Assigned task: What you return should be the lines from the one with "This screenshot has width=869, height=452." through the one with "the Online column" in the data below, reproduced exactly with both ends, and no pictures at all.

== Listed records ==

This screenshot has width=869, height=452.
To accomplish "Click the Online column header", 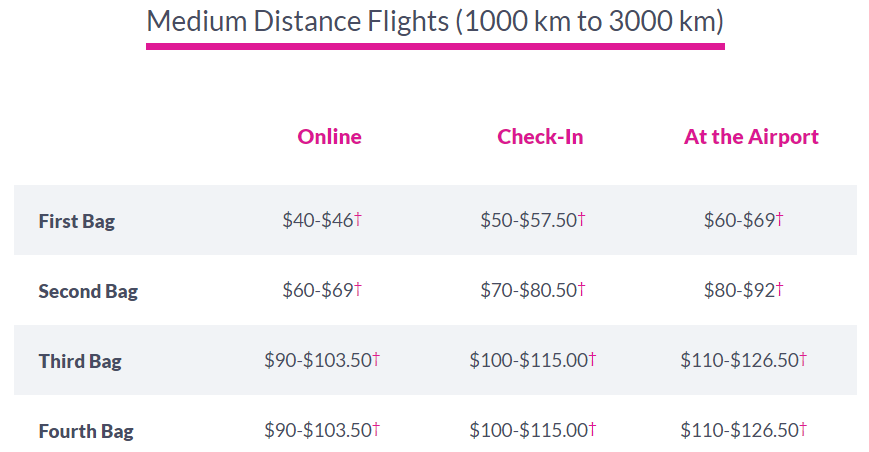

===
== Listed records ==

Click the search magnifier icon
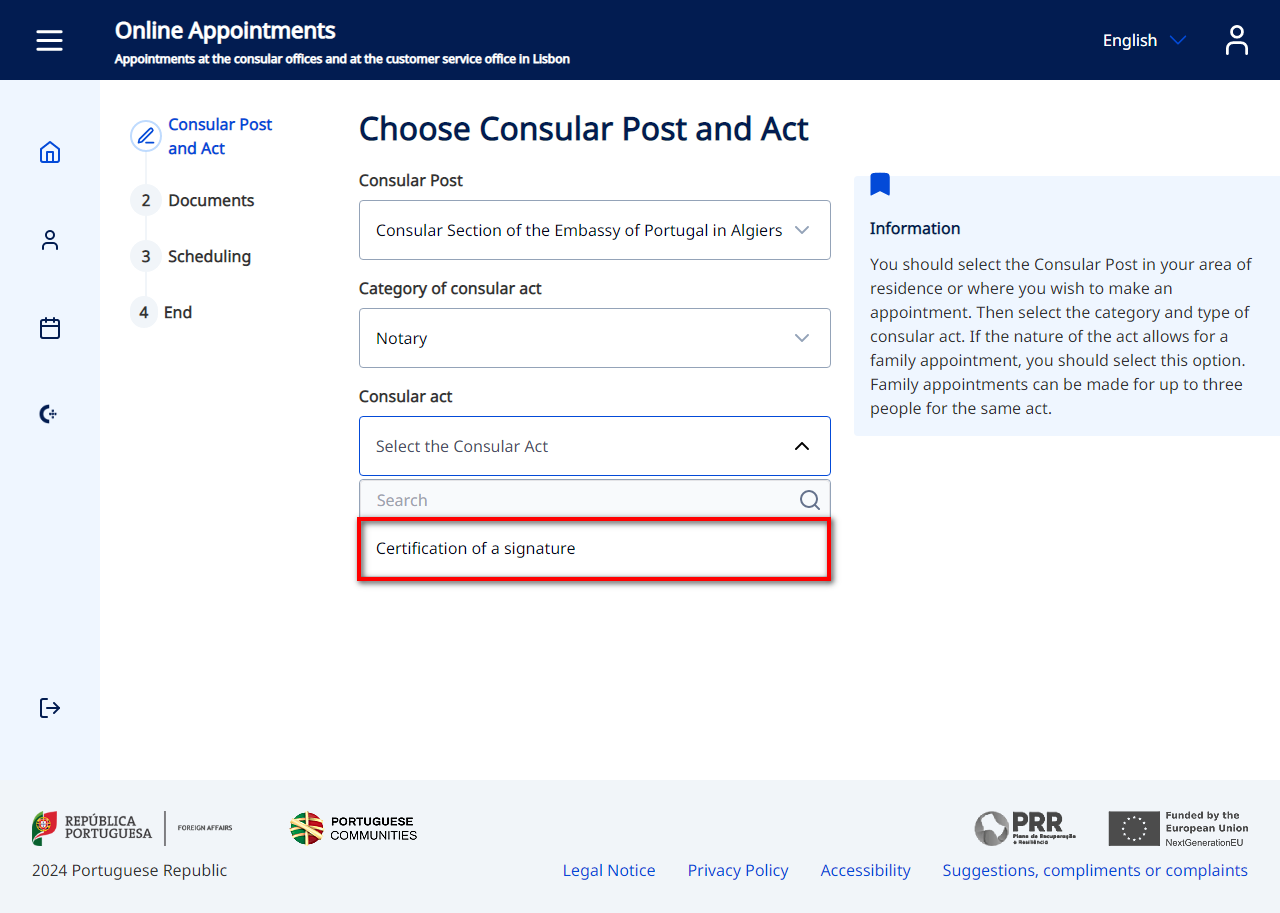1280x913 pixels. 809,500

===
== Listed records ==

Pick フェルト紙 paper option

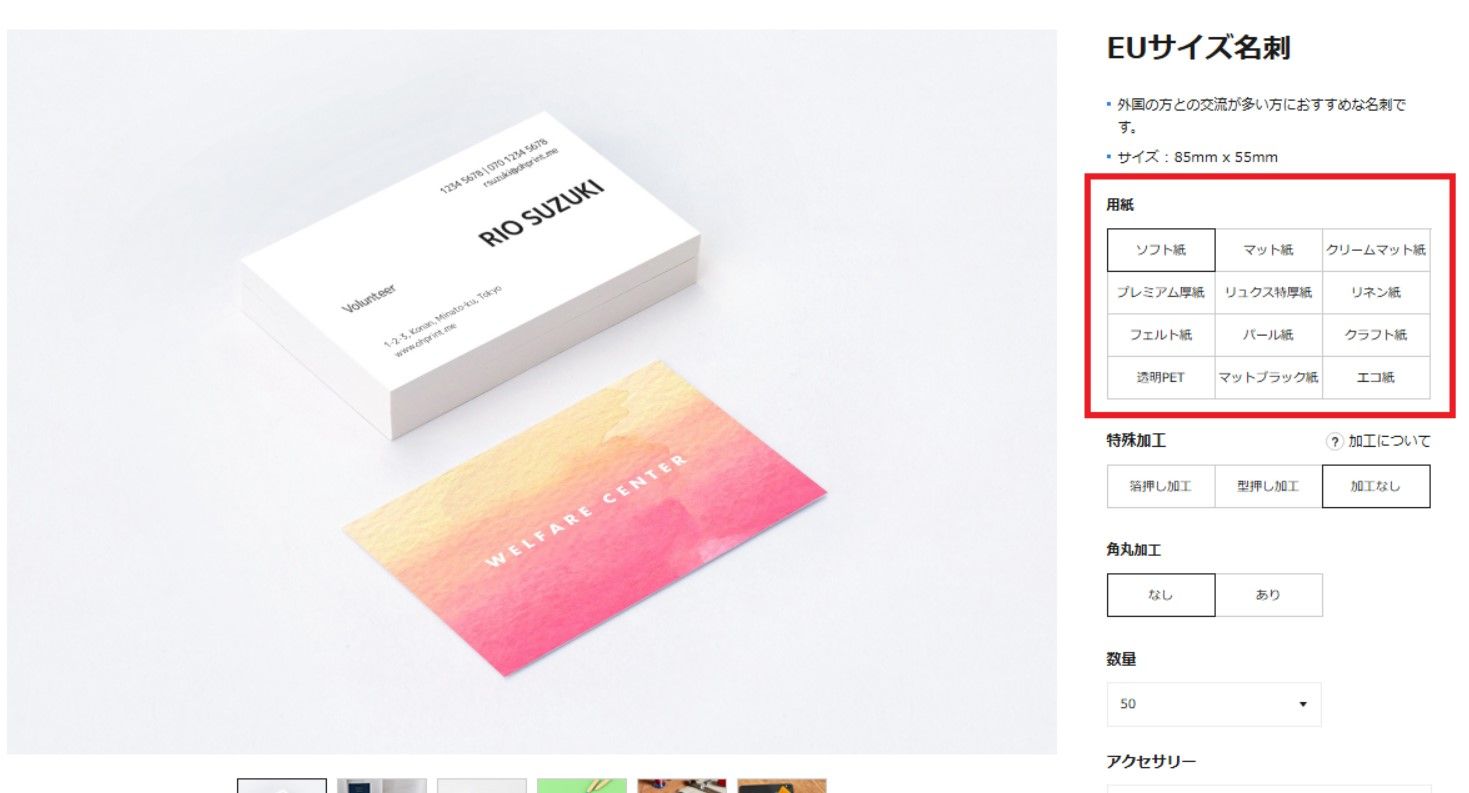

===

Written reply:
This screenshot has width=869, height=452.
To accomplish "Click the Online column header", 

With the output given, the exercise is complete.